Required action: Using the data below, reproduce exactly the lines from the line with "Given: Expand the" to the line with "The width and", both included; pictures must be dropped.

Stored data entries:

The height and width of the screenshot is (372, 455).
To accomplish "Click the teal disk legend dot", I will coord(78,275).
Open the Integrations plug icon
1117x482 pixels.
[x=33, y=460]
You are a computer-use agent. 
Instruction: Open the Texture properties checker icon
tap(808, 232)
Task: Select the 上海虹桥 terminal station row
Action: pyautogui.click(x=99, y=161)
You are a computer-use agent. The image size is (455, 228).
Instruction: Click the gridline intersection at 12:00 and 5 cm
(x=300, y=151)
---
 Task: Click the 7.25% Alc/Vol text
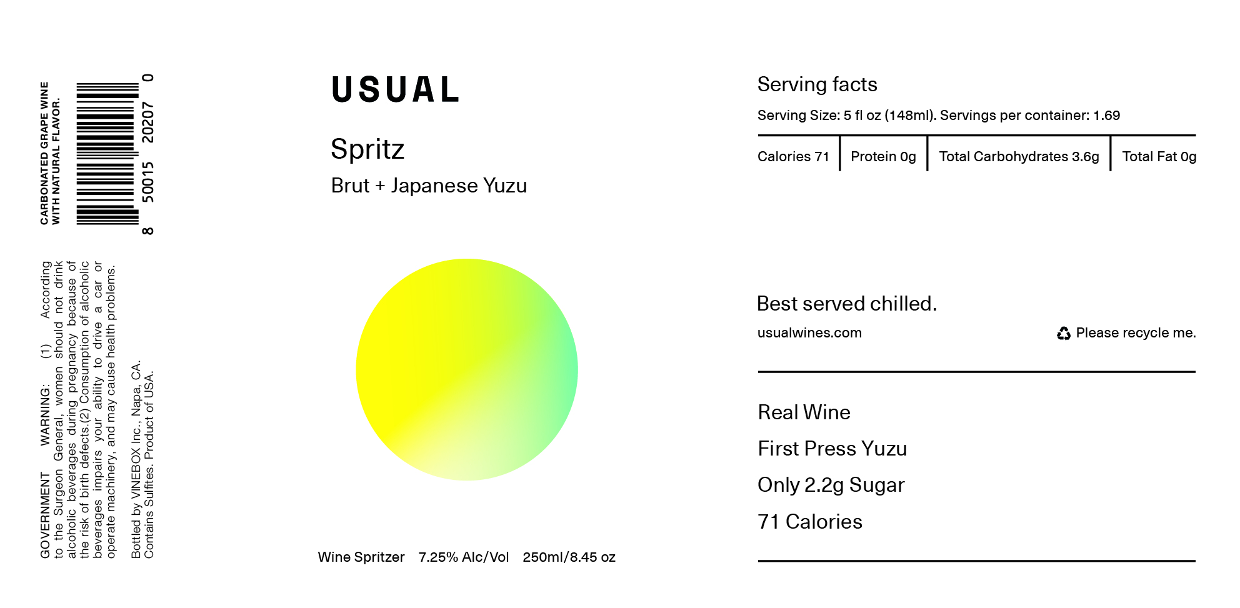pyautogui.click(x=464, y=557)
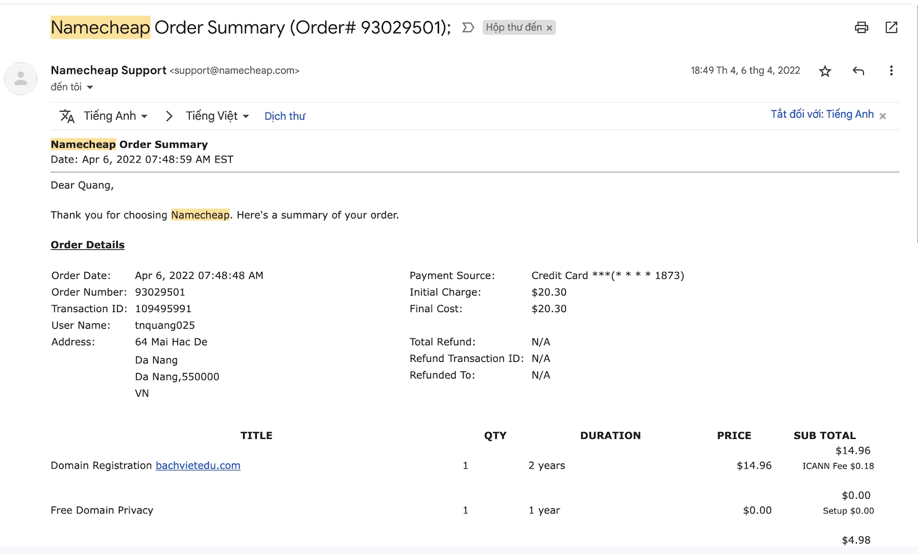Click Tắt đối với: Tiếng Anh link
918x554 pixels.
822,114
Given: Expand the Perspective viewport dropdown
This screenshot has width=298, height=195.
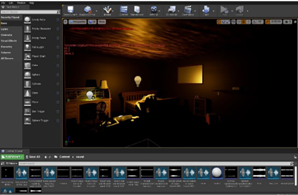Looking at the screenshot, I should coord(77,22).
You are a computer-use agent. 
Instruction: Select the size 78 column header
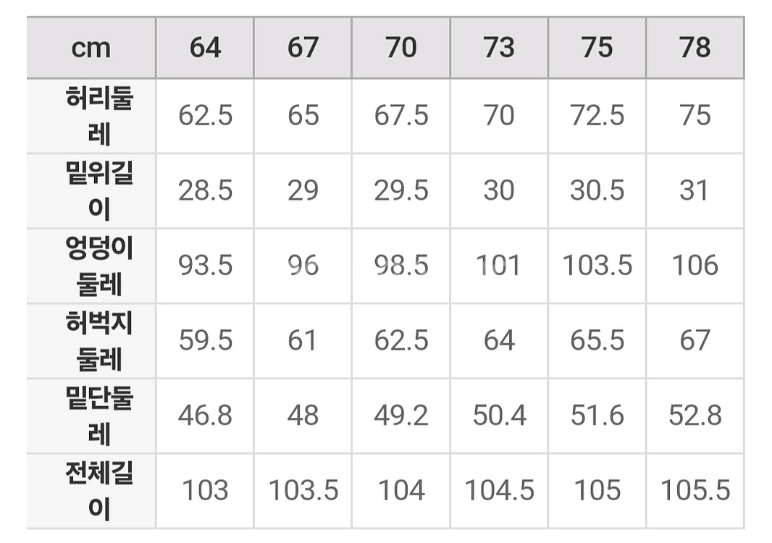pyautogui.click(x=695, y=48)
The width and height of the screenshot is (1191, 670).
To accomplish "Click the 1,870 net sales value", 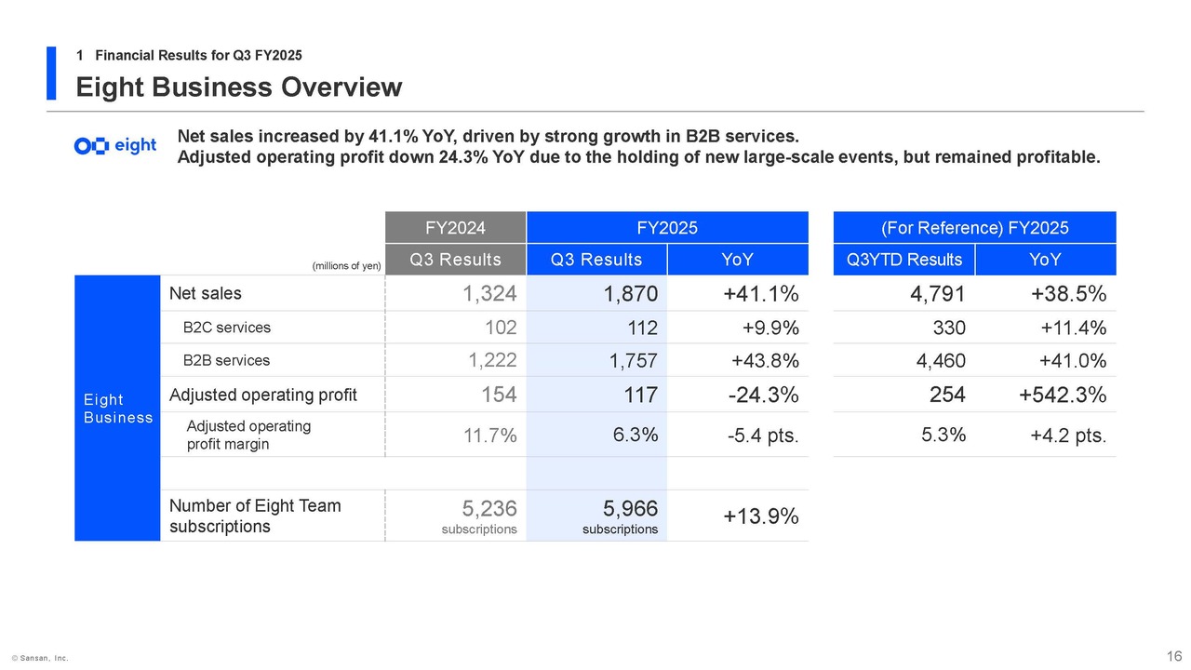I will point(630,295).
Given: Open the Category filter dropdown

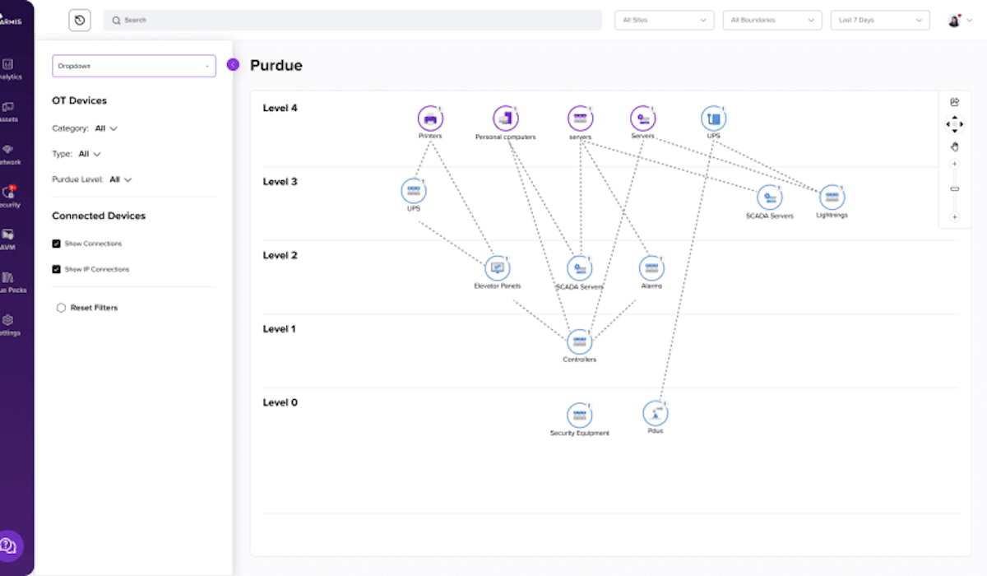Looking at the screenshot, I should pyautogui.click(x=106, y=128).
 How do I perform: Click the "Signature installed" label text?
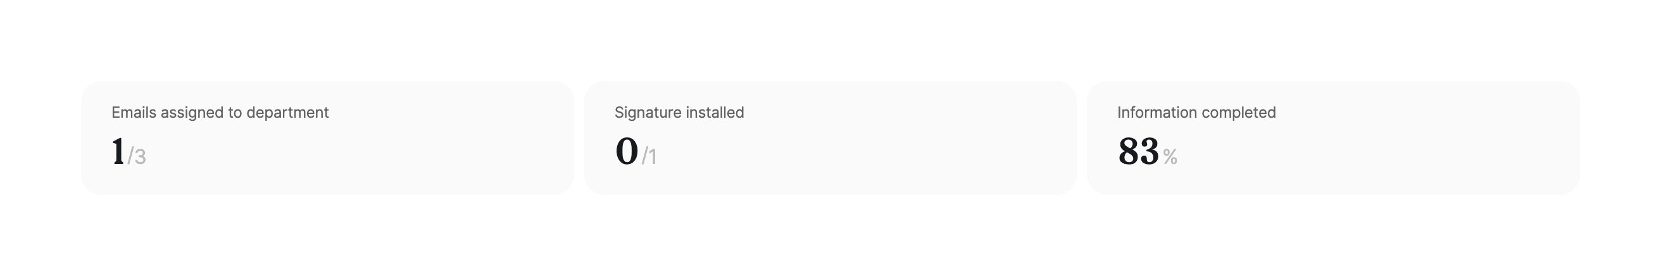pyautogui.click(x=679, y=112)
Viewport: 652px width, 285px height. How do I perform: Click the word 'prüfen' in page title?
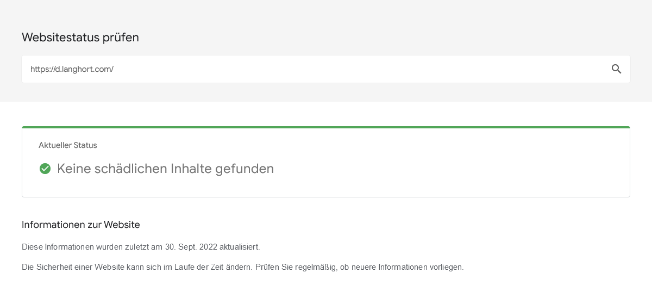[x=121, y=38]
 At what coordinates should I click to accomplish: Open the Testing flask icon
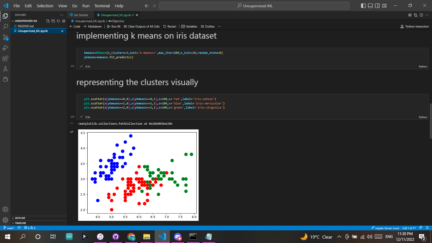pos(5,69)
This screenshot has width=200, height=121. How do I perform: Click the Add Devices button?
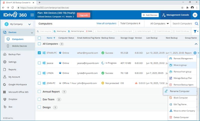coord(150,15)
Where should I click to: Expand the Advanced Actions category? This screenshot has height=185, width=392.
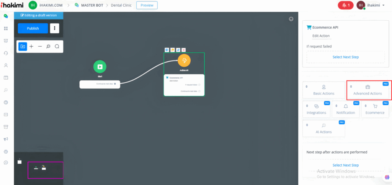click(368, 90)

Answer box:
Given: Expand the Perspective viewport dropdown
This screenshot has width=298, height=195.
Looking at the screenshot, I should coord(77,22).
You are a computer-use agent. 
Instruction: Select the size 78 column header
pyautogui.click(x=695, y=48)
The width and height of the screenshot is (1191, 670).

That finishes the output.